To pick up on a few points that have stuck in my head at this stage, I found the small discussion about the booing of Russia with Jon Ola and Pernille (and others) very interesting. Jon Ola mentioned how he saw the Tolmachevy Sisters crying their hearts out in the Green Room last year and there is no place for it, and Pernille called the booing 'embarassing'. I have to say that I'm very pleased they have taken this stance, and while I completely understand everyone's frustrations around Russia's laws and situation (the seriousness of which has really struck me recently thanks to Reggie Yates' Extreme Russia documentaries) I don't agree that the fans in the arena should boo in such a way that they did to the Sisters last year and also to Dima in London a few weeks ago (the latter was particularly appalling as it was meant to be a celebratory event). Of course, we all know it's probably going to be even worse next month for Polina and I don't know what they can do about it but I'd much rather see a muted applause or the waving of rainbow flags than the horrible booing we saw last year.

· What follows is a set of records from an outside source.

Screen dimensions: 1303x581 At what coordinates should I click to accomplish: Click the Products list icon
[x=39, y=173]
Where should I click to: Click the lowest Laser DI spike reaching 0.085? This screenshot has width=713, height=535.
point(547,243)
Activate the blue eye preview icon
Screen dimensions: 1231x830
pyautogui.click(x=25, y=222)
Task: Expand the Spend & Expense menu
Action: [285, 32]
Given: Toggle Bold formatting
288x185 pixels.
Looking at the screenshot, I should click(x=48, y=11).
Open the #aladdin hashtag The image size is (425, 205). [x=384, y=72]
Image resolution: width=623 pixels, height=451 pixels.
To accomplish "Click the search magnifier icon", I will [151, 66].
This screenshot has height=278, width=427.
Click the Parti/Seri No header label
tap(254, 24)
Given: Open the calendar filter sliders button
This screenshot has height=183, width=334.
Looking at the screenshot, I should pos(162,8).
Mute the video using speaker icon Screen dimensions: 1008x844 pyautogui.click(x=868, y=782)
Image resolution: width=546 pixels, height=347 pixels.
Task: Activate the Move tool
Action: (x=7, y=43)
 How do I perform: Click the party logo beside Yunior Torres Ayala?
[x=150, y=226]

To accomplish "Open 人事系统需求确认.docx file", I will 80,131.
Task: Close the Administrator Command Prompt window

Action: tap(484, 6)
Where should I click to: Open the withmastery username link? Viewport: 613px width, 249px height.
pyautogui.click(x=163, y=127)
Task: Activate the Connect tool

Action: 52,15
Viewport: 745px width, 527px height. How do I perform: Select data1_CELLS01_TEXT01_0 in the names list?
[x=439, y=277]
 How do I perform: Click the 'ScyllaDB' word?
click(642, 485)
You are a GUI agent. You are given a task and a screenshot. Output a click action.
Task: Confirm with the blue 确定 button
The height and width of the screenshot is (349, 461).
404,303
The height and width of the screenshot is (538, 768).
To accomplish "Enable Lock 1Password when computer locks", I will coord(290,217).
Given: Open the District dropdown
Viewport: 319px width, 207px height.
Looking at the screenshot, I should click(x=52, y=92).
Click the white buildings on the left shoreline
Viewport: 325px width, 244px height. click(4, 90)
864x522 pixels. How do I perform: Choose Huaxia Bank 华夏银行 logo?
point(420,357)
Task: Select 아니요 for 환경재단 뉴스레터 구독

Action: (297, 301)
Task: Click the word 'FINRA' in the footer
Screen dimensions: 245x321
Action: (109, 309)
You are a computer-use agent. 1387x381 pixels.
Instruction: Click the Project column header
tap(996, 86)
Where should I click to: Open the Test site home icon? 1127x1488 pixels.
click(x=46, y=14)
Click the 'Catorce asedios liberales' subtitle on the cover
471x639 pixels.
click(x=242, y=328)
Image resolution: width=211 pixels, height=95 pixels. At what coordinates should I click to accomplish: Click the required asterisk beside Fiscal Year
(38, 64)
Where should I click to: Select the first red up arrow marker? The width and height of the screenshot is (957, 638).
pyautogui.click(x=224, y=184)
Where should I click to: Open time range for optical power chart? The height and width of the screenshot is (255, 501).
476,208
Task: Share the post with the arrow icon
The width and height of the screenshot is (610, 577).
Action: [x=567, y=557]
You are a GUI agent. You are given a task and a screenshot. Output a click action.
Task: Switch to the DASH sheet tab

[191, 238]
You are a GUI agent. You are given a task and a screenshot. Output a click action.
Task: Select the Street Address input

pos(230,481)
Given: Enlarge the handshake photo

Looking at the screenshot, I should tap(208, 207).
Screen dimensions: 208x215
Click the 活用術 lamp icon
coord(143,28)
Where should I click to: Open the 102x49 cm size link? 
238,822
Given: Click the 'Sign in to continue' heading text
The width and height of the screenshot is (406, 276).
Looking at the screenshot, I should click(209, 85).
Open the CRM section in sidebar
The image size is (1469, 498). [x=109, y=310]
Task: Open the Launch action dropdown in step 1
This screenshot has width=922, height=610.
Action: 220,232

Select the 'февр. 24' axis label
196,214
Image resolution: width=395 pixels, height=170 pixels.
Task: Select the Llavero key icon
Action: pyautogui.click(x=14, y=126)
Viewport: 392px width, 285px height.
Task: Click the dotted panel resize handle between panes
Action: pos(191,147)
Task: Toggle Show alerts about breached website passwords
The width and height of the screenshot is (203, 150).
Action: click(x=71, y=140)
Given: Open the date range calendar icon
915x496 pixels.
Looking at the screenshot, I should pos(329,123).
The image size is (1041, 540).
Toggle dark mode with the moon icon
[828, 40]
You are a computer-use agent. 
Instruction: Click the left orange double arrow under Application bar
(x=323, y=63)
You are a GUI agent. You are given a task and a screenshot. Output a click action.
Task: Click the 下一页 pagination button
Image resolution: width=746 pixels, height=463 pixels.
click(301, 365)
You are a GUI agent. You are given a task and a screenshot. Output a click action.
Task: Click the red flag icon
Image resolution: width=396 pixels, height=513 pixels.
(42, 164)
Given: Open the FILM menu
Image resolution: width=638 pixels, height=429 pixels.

Another interesting point was the late discussion on commercial success of Eurovision winners. I do feel whenever this topic comes up anywhere, Lena is done a great disservice. Loreen is always seen as the benchmark in recent years, but I feel Lena has had more long-term success than Loreen has - 'Satellite' was just about as big as 'Euphoria' was (except in the UK due to release issues) and Lena has been successful for three albums now (and possibly a fourth) in Germany, Austria and Switzerland.

Finally, another late discussion point that was raised by the lecturer from the University of Vienna was that he felt the fact that Slovakia wasn't participating this year was a much bigger issue than the introduction of Australia. It's a shame there wasn't time for him to expand but he mentioned that none of his students had been to Bratislava just 90 minutes away, and that was very shocking to me. I find it hard to believe if I lived in London and Paris was situated where Birmingham is, I wouldn't go there. Is there some tensions between Austria and Slovakia, I'm interested to find out more between the relationships of these two cities.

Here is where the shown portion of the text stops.